For whatever purpose or whatever information is being sought out, every DNA test involves electrophoresis. This individual process allows the parts of a DNA molecule to be separated in gel or through a synthetic capillary, using an electrical current. Once the DNA sections have been separated and marked during electrophoresis, they can be identified in a lab.
After a DNA sample has been amplified using a process known as PCR, it can then be separated by electrophoresis. This process essentially uses an electrical current to separate DNA molecules, yet this also needs to be done in a certain environment. There are two environments used in contemporary DNA tests; gel and capillaries filled with a different gel. Gel electrophoresis was an invaluable discovery made in the 1970s, which allowed laboratory scientists to abandon the meticulous and time consuming process of separating DNA by gravity and do it quickly instead.
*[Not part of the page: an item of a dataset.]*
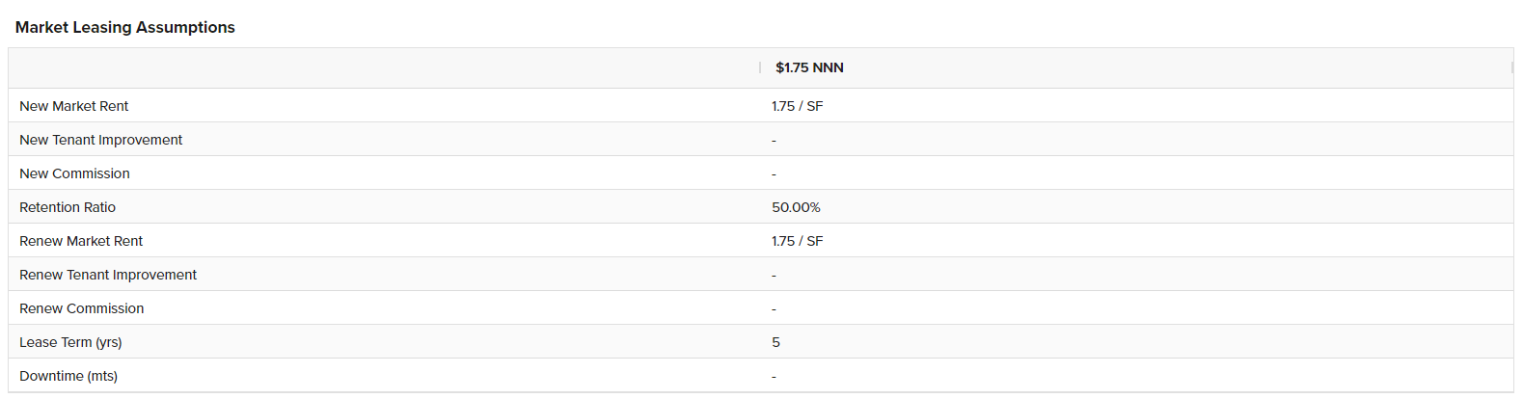Select the New Market Rent 1.75 / SF value
This screenshot has width=1523, height=399.
tap(797, 106)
In gel electrophoresis the amplified DNA sample is placed into a gel matrix which is sponge-like in its composition. Each section of the DNA is then pulled in two ways by the negative electrical current on one end and the positive electrical current on the opposite. When charged, the DNA moves smoothly through the gel’s spongy substance at different rates, so at one end the larger parts will remain and the smaller ones will move towards the other. The DNA is then dyed with ethidium bromide so that it can be ‘read’ or analyzed by a laboratory professional. Capillary electrophoresis is similar to its gel counterpart in that it takes place in gel and the parts are dyed for analysis afterwards. While the gel is a little different the capillaries essentially act as a guideline for the separated DNA sample to travel through, when the gel and sample are charged with electricity from the two opposing electrodes. How fast a DNA segment travels through the capillary is shown by its length once died and the longer ones denote smaller segments which travel through the gel quickly.
Electrophoresis is the final intricate and physical process to be used in DNA profiling before a sample is analyzed, but it’s also completely indispensable. Without electrophoresis a DNA sample remains essentially ‘locked’ within its own shape and cannot be analyzed by human nor machine.